For a simple example where (2) does not imply (1), let $R$ be any nonzero ring and let $S$ be the rng with the same underlying abelian group as $R$ but with the multiplication $ab=0$ for all $a,b\in R$. Consider the $S$-module $M=R\times R$, with $S$ acting by $a\cdot(b,c)=(0,ab)$. There is an epimorphism of $S$-modules $p:M\to S$ given by the projection onto the second coordinate, and $\ker p$ is isomorphic to $S$. The epimorphism $p$ cannot split, since otherwise we would have $M\cong S\oplus S$ and the action of $S$ on $M$ would be trivial. Thus $S$ does not satisfy (3) (or equivalently, (1)) as a module over itself.

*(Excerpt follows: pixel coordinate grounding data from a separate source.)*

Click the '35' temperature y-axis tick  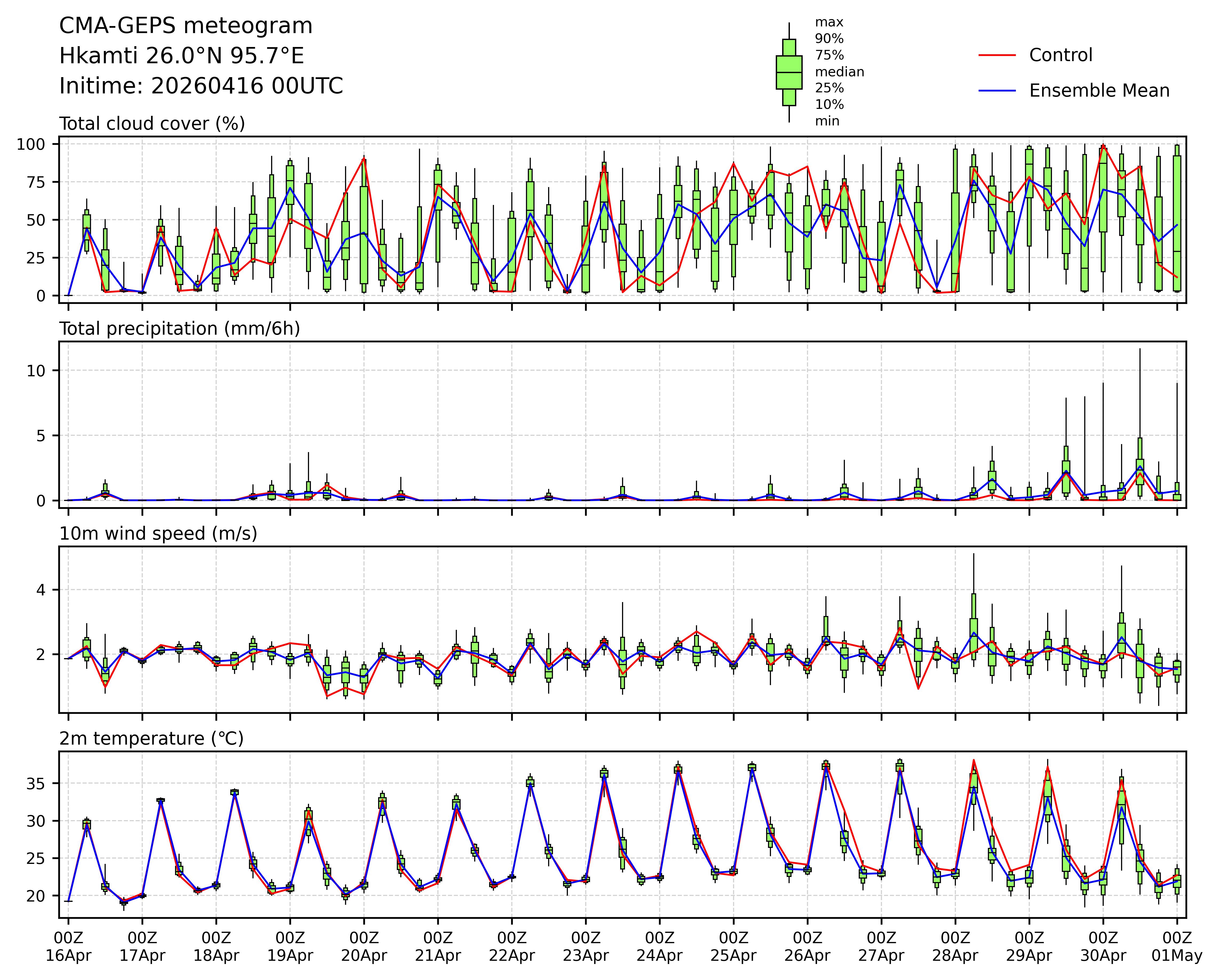(35, 784)
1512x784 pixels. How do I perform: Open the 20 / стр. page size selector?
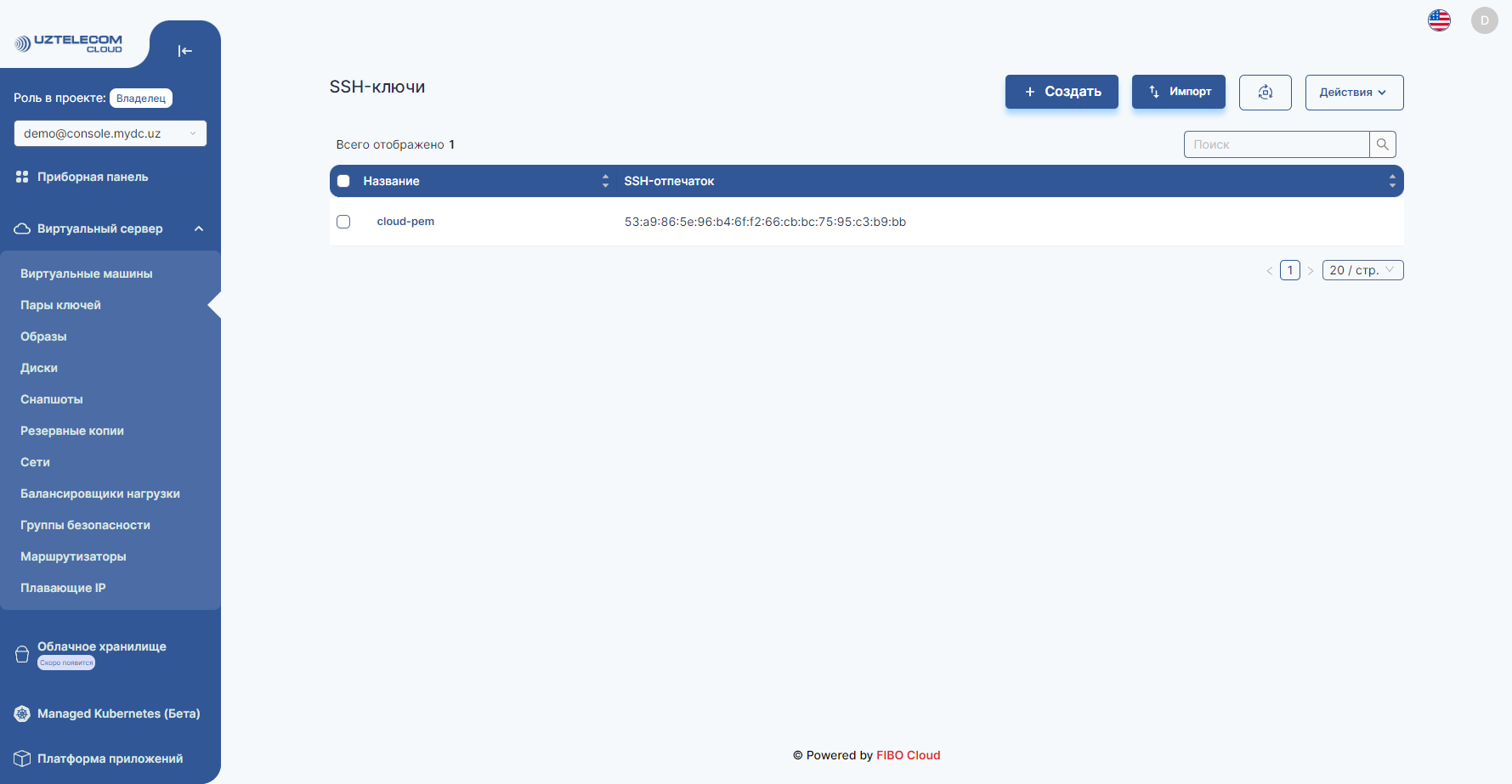click(x=1362, y=269)
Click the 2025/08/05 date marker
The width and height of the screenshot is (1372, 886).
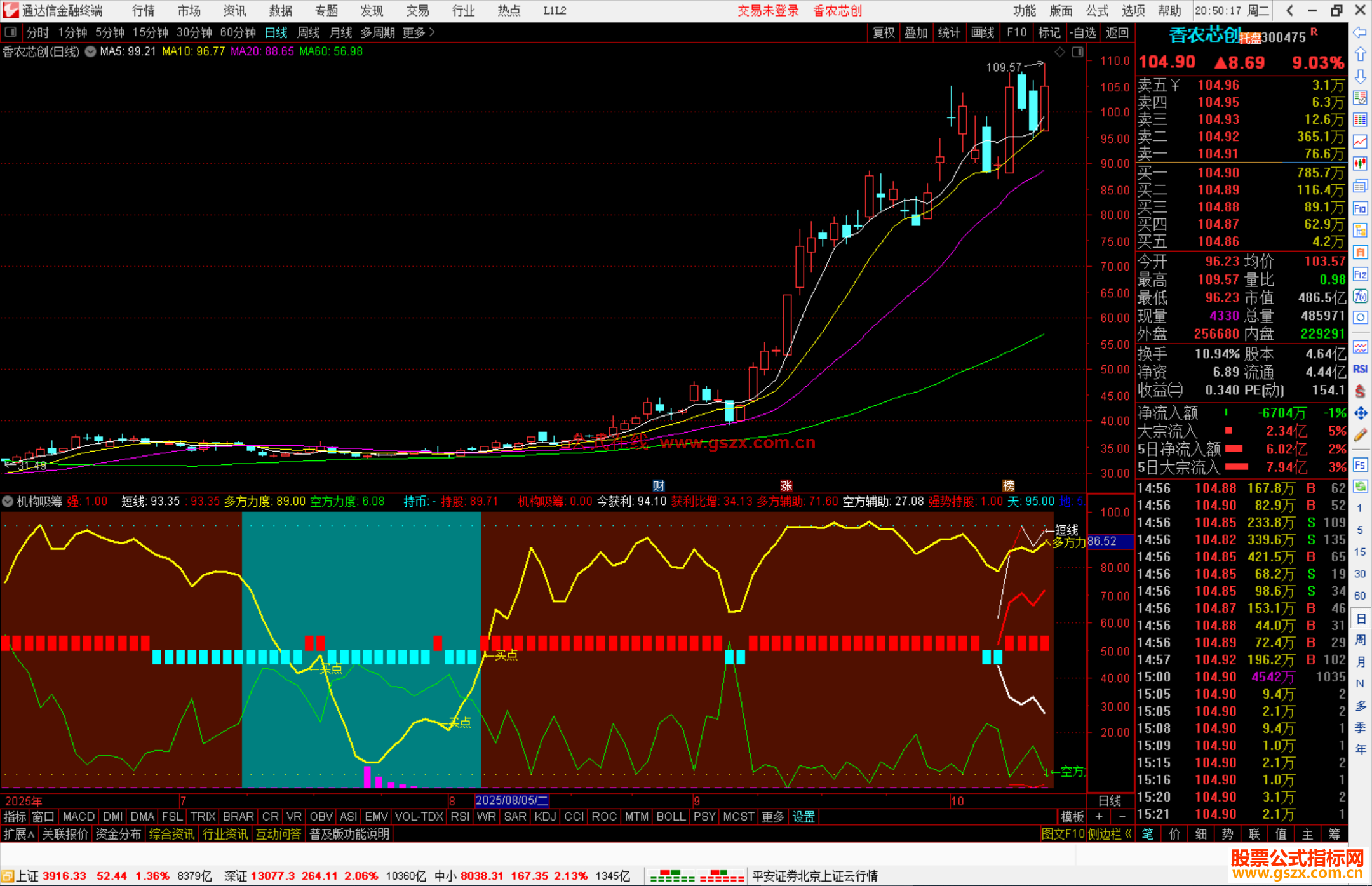click(511, 800)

For an example where (1) does not imply (2), as well as a broader understanding of projective modules over rngs, let us back up a bit and understand what a module over a rng really is. If $R$ is a rng, then there is a ring $U(R)$ obtained by freely adjoining a unit to $R$: the underlying abelian group of $U(R)$ is $\mathbb{Z}\oplus R$, and multiplication is given by $(n,a)(m,b)=(nm,nb+ma+ab)$. You should think of $(n,a)$ as being $n\cdot 1+a$ (since $(1,0)$ is the unit of $U(R)$).

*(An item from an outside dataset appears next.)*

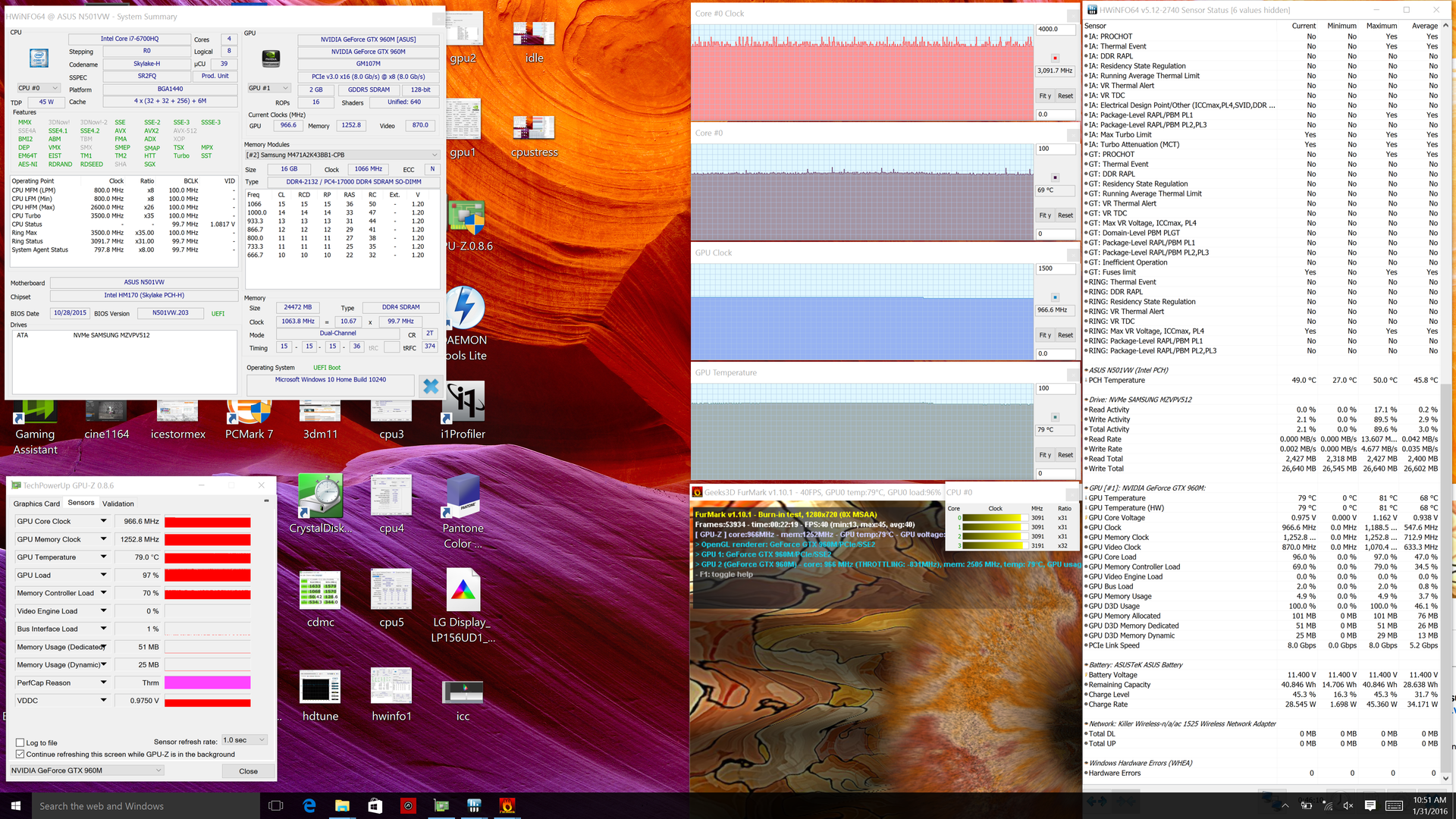Screen dimensions: 1456x819
Task: Open the Sensor refresh rate dropdown
Action: click(244, 740)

It is easy to see that an $R$-module is in fact the same thing as a (unital) $U(R)$-module: given an $R$-module $M$, let $U(R)$ act on it by $(m,a)\cdot x=mx+ax$, and conversely, given a $U(R)$-module, just consider the action of elements of the form $(0,a)$. It is also easy to see that under this correspondence, a homomorphism of $R$-modules is the same thing as a homomorphism of $U(R)$-modules.
It follows that definitions (1) and (3) are the same thing for $R$-modules and $U(R)$-modules. Since $U(R)$ is unital, they also coincide with (2) for $U(R)$-modules. Thus we can say: an $R$-module $M$ is projective (i.e., satisfies (1)) iff as a $U(R)$-module, $M$ is a direct summand of a free $U(R)$-module. In particular, $U(R)$ (considered as an $R$-module) is always projective. But, for instance, if $R$ satisfies $ab=0$ for all $a,b\in R$, then $U(R)$ cannot be a direct summand of a free $R$-module (since $R$ acts nontrivially on $U(R)$). So for any rng $R$ with trivial multiplication, $U(R)$ is an $R$-module which satisfies (1) but not (2).